William Friedkin réalise en 1980 un film qui a tendance à être passé inaperçu à l'époque car mal compris par la critique à cause de son sujet trop sordide, son décor de bars gays et son aspect un peu glauque par endroits. De ce fait, le film reste méconnu alors qu'il présente de grandes qualités. Il ne faut pas s'attendre à une exhibition grotesque des milieux gays sado-maso, du monde des "leather boys" et des adeptes de fist fucking, non, tout ceci c'est du folklore vu par les hétéros qui ignorent tout de ce monde de la nuit dans les boites gays newyorkaises. Friedkin se garde bien justement de juger et de sombrer dans la caricature.

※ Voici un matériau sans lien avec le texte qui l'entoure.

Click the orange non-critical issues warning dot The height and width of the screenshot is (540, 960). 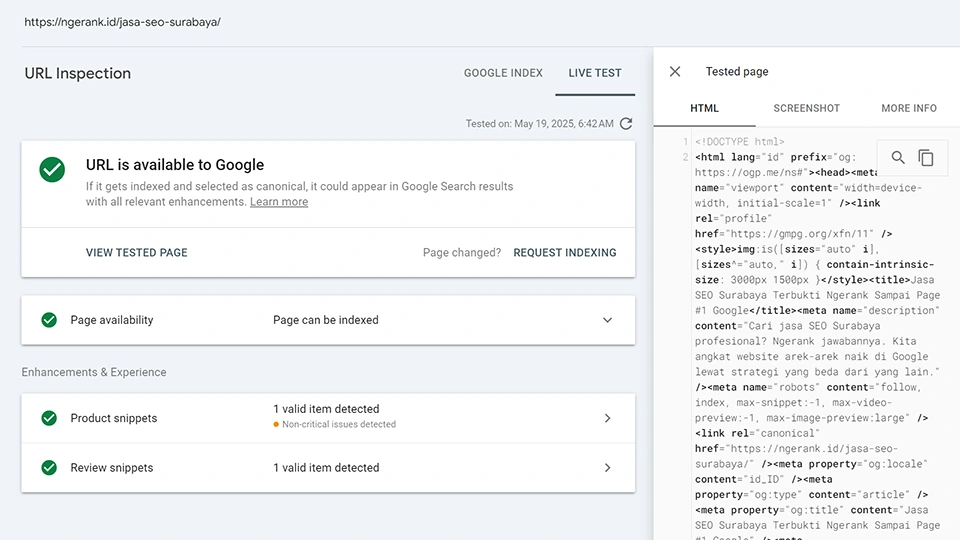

Il s'agit d'un polar assez sulfureux quand même pour son époque de réalisation, d'ailleurs le film récoltera plusieurs interdictions, dont une aux Etats-Unis visant les moins de 18 ans, mais au-dela du polar qui n'intéresse pas vraiment Friedkin, c'est une exploration de la nature humaine dans ce qu'elle a de plus tordu, il raconte une investigation complexe, l'auto-engagement d'un individu qui croyait son hétérosexualité au-dessus de tout soupçon.

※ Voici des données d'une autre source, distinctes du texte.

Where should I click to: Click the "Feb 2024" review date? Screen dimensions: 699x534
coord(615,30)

Pour résoudre une série de meurtres dont sont victimes des homosexuels adeptes du h-s-m, un flic est chargé de se déguiser en cuir et d'infiltrer la faune gay de Greenwich Village, mais l'enquête va virer au cauchemar, c'est une vraie descente aux enfers à laquelle est convié le personnage incarné par Al Pacino, Friedkin filme son évolution psychologique et schizophrénique tout en décrivant de façon quasi documentaire ce monde des gays h-s-m, et Al Pacino livre une performance troublante et ambiguë par sa fragilité apparente, sans en faire des tonnes. Un film âpre et perturbant, mais à redécouvrir.